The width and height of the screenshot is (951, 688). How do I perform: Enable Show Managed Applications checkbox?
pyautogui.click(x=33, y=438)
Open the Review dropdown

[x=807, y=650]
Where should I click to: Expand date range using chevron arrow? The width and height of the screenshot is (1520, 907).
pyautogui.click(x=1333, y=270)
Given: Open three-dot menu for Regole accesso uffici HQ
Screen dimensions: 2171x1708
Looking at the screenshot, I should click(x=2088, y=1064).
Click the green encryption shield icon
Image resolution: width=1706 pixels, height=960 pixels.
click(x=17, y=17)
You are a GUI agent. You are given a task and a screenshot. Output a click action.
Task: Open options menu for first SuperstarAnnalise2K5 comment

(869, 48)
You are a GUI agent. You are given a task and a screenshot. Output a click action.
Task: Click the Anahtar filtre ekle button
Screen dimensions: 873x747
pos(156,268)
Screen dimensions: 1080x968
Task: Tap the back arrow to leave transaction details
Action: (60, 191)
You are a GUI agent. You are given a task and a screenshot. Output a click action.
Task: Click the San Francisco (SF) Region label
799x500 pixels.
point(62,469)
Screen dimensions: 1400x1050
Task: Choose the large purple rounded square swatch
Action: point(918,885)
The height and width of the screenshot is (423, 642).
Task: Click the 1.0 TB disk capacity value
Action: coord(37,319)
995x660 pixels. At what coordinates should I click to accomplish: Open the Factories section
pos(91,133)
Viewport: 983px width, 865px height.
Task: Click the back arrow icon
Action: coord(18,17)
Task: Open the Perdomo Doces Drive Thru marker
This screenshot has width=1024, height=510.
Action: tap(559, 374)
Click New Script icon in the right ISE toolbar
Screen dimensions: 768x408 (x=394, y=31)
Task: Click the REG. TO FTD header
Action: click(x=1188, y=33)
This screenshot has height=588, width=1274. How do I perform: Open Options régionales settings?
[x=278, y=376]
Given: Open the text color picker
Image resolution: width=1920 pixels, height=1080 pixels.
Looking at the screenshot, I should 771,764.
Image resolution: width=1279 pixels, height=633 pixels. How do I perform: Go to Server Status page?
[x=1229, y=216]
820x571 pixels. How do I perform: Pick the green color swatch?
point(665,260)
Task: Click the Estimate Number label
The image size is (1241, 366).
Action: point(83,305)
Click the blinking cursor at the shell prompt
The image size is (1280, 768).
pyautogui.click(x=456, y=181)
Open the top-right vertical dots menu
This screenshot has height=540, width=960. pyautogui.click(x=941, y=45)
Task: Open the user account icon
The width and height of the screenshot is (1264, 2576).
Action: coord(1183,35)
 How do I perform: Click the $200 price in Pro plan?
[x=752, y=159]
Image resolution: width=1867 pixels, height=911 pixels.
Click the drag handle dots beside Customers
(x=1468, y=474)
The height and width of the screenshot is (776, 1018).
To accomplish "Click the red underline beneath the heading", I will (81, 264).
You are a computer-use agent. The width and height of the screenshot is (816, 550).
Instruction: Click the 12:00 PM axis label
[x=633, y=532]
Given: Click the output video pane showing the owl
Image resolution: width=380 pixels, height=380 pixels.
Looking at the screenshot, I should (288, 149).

+---+

Task requirements. Rewrite the lines above as a numbered list, from the first line up to and including the line with "[x=278, y=376]". Leave out blank lines.

Written solution.
1. The width and height of the screenshot is (951, 688). How do I perform: Enable Show Managed Applications checkbox?
2. pyautogui.click(x=33, y=438)
3. Open the Review dropdown
4. [x=807, y=650]
5. Where should I click to: Expand date range using chevron arrow? The width and height of the screenshot is (1520, 907).
6. pyautogui.click(x=1333, y=270)
7. Given: Open three-dot menu for Regole accesso uffici HQ
8. Screen dimensions: 2171x1708
9. Looking at the screenshot, I should click(x=2088, y=1064).
10. Click the green encryption shield icon
11. Image resolution: width=1706 pixels, height=960 pixels.
12. click(x=17, y=17)
13. You are a GUI agent. You are given a task and a screenshot. Output a click action.
14. Task: Open options menu for first SuperstarAnnalise2K5 comment
15. (869, 48)
16. You are a GUI agent. You are given a task and a screenshot. Output a click action.
17. Task: Click the Anahtar filtre ekle button
18. Screen dimensions: 873x747
19. pos(156,268)
20. Screen dimensions: 1080x968
21. Task: Tap the back arrow to leave transaction details
22. Action: (60, 191)
23. You are a GUI agent. You are given a task and a screenshot. Output a click action.
24. Task: Click the San Francisco (SF) Region label
25. 799x500 pixels.
26. point(62,469)
27. Screen dimensions: 1400x1050
28. Task: Choose the large purple rounded square swatch
29. Action: point(918,885)
30. The height and width of the screenshot is (423, 642).
31. Task: Click the 1.0 TB disk capacity value
32. Action: coord(37,319)
33. 995x660 pixels. At what coordinates should I click to accomplish: Open the Factories section
34. pos(91,133)
35. Viewport: 983px width, 865px height.
36. Task: Click the back arrow icon
37. Action: coord(18,17)
38. Task: Open the Perdomo Doces Drive Thru marker
39. This screenshot has width=1024, height=510.
40. Action: tap(559, 374)
41. Click New Script icon in the right ISE toolbar
42. Screen dimensions: 768x408 (x=394, y=31)
43. Task: Click the REG. TO FTD header
44. Action: click(x=1188, y=33)
45. This screenshot has height=588, width=1274. How do I perform: Open Options régionales settings?
46. [x=278, y=376]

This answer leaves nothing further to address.